Her phone vibrated against the desk. Ripley's name flashed on the screen.

‘Tell me you've got something,’ Ella said by way of greeting.

‘Oh, I've got something all right,’ Ripley replied. ‘Turns out the tech guy had an easy job. Harper's assistant came through with the access codes to his appointment system. Westfall got the clearance fast-tracked.’

‘When the council president gets killed, things move fast. What did you find?’

'And our friend Adam Canton booked a consultation with Harper three days before the murder. Email correspondence confirms it. They had a meeting scheduled for today at 12 PM.'

Ella sat up straight. ‘How’d you know it was Canton?’

‘His name is right in front of me. Adam Canton. Email address is Pastor Canton at SeeMail dot com.’

Ella battled for an opposing comment, but she had to admit that this wasn’t looking good. ‘Anyone could have set that up. You don’t need ID to register an email address.’

‘I was getting to that part. The tech guy ran a check on the IP address the email came from. And guess what the IP address was?’

‘What?’

‘Hostname 66.213.22.193, according to these notes. That mean anything to you?’

‘No.’

‘Me neither, but that IP address led us to a real address. And that was 221 Wexford Street.’

Ella should have shouted in triumph. This kind of evidence was enough to secure a charge before the night was out. ‘First Light Assembly.’

'Yup. Canton's church. Oh, and this James Harper guy? Westfall says he's known around town for being pretty sketchy. He's been in court a bunch of times for botched surgeries. I think Canton really is our guy, Dark.'

Ella looked over at Canton again. The revelation should have brought clarity and should have collapsed the wave function of possibilities into a single definitive reality. Instead, it only deepened her confusion. The evidence pointed in one direction, but instinct pulled her elsewhere.

‘It doesn't make sense,’ she said.

‘What doesn't make sense?

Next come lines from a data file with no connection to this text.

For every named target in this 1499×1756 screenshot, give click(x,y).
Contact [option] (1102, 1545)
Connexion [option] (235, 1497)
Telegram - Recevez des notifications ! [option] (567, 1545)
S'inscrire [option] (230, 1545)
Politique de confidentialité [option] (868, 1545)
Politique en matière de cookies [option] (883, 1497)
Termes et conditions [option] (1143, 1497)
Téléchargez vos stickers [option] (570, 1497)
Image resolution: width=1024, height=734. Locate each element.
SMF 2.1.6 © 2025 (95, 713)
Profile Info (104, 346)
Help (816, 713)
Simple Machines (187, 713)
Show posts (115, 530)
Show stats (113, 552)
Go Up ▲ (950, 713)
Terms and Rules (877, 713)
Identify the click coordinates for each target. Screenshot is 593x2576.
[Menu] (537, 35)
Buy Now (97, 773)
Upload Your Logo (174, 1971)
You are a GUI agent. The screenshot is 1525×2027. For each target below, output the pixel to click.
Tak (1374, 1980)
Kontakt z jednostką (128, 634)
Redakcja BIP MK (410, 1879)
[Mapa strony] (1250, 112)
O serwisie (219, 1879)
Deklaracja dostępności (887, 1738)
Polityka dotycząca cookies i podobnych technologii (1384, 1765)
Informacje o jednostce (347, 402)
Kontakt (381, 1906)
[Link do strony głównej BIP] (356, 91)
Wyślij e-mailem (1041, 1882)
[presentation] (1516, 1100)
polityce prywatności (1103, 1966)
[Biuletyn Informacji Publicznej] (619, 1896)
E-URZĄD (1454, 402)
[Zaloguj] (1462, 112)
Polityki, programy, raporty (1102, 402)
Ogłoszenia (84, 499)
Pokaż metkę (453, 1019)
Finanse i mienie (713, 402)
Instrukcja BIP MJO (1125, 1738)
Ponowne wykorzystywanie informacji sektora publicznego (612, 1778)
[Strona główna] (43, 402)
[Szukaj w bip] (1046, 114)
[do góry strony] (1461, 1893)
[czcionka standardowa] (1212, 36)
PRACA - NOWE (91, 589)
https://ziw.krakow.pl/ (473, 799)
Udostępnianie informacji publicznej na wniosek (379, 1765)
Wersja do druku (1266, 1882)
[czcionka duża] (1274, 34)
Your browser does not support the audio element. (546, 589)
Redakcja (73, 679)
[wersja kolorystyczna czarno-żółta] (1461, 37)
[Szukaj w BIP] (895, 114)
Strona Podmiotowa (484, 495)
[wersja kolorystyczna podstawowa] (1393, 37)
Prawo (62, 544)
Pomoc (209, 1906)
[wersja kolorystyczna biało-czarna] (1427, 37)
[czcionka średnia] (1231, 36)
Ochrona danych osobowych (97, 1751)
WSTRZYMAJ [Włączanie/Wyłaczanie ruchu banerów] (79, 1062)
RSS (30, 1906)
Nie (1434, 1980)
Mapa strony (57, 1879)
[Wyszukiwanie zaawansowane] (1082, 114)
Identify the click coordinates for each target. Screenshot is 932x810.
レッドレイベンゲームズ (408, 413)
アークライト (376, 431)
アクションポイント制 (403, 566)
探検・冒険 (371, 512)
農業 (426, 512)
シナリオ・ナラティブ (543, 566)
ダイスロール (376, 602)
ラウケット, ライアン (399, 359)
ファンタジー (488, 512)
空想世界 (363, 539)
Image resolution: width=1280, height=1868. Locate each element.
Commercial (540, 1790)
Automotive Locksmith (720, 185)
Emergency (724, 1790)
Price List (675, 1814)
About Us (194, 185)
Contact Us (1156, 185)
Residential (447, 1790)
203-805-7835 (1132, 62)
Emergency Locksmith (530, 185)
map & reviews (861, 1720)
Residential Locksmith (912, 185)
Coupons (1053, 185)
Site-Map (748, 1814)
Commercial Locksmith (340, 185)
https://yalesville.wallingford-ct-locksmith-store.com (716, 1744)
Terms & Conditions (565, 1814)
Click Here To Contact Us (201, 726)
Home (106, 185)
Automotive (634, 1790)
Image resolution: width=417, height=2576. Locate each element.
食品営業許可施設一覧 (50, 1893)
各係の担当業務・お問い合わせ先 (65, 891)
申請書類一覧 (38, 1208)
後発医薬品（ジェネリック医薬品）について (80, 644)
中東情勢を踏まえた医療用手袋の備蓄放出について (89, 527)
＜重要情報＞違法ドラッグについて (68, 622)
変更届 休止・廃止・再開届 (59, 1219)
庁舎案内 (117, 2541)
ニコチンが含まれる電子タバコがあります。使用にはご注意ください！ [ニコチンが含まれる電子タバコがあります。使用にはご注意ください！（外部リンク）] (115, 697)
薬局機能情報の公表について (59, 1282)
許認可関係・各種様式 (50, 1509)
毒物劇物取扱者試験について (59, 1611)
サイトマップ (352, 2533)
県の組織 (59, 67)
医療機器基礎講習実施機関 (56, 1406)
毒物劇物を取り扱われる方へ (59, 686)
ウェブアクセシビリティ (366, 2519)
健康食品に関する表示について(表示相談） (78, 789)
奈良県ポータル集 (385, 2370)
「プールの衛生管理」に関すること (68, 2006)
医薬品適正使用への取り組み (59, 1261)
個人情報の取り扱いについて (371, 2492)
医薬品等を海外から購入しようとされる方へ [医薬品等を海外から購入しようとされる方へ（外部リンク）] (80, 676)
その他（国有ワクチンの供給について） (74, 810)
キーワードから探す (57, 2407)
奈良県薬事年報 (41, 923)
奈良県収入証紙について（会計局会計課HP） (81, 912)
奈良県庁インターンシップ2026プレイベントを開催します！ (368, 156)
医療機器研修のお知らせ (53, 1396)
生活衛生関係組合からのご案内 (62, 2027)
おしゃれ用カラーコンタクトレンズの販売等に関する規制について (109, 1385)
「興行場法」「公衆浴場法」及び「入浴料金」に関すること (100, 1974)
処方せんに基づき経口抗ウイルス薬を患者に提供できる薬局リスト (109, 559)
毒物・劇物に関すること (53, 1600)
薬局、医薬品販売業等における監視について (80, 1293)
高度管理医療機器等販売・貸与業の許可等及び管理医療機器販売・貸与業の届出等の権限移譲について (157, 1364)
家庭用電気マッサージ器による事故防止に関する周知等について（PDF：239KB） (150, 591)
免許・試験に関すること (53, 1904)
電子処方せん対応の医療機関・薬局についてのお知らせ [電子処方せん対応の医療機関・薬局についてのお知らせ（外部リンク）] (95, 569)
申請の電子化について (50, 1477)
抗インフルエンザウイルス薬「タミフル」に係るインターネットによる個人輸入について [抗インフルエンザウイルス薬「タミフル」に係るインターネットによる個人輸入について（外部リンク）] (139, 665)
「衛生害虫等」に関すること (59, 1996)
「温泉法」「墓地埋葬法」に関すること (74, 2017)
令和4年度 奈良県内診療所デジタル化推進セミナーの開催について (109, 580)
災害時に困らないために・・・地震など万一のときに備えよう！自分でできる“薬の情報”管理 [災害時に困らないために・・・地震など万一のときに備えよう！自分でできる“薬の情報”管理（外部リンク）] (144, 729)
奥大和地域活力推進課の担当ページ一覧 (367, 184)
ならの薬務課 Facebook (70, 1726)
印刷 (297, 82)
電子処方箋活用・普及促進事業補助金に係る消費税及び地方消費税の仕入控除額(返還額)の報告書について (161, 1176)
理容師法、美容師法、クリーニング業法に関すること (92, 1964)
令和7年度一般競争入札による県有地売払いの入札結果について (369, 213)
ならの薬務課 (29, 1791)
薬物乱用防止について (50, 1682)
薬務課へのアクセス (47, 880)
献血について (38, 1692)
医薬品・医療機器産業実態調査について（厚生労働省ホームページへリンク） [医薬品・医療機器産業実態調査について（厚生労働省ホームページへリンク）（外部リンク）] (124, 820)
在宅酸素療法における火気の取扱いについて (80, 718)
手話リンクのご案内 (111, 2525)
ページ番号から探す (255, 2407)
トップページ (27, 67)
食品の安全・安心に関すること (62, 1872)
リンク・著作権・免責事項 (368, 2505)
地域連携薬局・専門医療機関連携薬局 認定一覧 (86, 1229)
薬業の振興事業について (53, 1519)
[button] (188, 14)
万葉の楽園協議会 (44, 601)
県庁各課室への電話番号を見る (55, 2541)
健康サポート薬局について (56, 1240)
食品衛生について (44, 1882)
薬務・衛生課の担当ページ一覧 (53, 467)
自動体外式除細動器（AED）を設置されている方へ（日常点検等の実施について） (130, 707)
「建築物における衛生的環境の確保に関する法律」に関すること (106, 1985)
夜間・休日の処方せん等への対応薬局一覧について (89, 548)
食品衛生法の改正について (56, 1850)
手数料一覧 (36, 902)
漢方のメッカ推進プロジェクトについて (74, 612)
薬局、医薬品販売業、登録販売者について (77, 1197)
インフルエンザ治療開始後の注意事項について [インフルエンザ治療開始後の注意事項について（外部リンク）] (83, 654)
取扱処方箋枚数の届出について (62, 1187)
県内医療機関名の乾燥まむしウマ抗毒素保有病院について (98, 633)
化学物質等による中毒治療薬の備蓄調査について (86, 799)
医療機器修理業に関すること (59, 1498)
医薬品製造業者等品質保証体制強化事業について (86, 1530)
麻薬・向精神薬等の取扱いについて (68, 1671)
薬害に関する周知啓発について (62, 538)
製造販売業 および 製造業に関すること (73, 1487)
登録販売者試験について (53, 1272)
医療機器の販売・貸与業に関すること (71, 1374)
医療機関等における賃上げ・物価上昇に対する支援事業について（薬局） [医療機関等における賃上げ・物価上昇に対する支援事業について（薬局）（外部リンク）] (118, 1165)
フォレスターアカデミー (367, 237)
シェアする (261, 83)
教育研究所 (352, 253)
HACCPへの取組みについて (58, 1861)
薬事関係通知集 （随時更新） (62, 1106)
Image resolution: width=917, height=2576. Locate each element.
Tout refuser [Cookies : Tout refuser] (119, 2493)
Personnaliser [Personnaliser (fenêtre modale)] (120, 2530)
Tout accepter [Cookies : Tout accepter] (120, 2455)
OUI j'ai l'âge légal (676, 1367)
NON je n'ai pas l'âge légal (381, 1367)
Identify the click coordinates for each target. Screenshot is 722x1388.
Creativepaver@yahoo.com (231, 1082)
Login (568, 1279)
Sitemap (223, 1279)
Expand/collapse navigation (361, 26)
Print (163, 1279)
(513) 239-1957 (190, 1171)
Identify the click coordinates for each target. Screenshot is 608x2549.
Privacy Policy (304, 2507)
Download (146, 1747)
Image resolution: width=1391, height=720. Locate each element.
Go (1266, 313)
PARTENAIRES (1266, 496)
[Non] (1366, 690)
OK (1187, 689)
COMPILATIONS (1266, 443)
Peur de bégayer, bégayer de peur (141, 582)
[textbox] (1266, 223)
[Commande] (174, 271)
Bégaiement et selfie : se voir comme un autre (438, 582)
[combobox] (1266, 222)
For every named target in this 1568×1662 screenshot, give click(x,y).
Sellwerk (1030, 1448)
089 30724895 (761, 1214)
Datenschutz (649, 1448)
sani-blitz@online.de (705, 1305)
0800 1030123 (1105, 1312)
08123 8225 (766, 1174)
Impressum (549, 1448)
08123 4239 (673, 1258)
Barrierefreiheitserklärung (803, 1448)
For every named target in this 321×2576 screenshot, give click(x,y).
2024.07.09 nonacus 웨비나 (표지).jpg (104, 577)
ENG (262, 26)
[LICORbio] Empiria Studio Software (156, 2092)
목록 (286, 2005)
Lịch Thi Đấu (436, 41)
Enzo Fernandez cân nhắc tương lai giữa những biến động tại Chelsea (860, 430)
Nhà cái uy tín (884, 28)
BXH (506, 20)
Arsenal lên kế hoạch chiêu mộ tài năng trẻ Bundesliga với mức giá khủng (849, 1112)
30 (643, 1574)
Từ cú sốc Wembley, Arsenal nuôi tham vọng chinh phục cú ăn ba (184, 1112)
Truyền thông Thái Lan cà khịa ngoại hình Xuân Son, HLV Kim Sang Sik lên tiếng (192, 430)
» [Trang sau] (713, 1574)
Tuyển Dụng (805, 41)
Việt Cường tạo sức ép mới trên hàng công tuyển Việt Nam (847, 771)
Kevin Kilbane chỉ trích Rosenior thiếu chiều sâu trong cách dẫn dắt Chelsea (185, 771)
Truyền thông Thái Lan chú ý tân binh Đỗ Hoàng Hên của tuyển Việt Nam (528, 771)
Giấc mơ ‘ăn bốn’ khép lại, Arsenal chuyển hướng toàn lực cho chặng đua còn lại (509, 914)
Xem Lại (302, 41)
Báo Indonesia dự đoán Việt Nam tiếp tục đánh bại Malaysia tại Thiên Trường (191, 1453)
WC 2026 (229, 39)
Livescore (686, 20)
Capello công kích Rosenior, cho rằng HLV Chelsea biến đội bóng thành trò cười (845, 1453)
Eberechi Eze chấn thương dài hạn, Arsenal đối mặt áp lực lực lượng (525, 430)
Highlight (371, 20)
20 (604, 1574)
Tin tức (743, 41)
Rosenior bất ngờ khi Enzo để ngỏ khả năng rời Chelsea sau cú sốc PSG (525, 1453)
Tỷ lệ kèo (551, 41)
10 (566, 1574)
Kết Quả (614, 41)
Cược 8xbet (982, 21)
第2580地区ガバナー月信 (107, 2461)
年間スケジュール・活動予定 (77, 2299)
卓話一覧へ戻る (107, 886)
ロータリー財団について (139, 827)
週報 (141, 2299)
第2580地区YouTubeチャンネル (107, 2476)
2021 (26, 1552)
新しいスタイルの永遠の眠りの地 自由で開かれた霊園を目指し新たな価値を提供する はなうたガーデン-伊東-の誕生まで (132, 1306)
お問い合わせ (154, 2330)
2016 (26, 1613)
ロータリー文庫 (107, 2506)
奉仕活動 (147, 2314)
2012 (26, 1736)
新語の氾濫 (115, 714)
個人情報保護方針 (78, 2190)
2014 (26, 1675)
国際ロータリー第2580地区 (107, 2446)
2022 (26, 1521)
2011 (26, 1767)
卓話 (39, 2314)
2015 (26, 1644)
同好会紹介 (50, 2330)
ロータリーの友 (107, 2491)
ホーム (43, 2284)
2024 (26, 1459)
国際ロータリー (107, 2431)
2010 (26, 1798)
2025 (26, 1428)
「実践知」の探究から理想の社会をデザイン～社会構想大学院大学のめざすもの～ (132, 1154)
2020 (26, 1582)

We've got surveillance photos of one of his victims. We've got his public freakout at city hall. We've got emails to his last victim sent from his own network. He’s got motive coming out of his ass to kill Torres. If it quacks like a duck, it’s probably a duck.’

‘But there’s no motive to kill the others.’

‘Ted Bundy didn’t have motive to kill thirty-odd women but he still did. Have you interrogated Canton about James Harper?’

‘No.’

'Well, you should. Westfall is about to come back and officially charge him.'

‘Wait,’ Ella snapped. ‘Not yet. Ask him to hold off. One hour.’

‘Dark, don't go rogue on me here. We've got Canton gift-wrapped with a body count-‘

‘Please. I just need to see if I can get through to this guy. Ask Westfall to stay back.’

She ended the call before Ripley could mount a counter-argument. If she could just get one thread of truth out of Canton, she might just be unable to unravel this whole thing.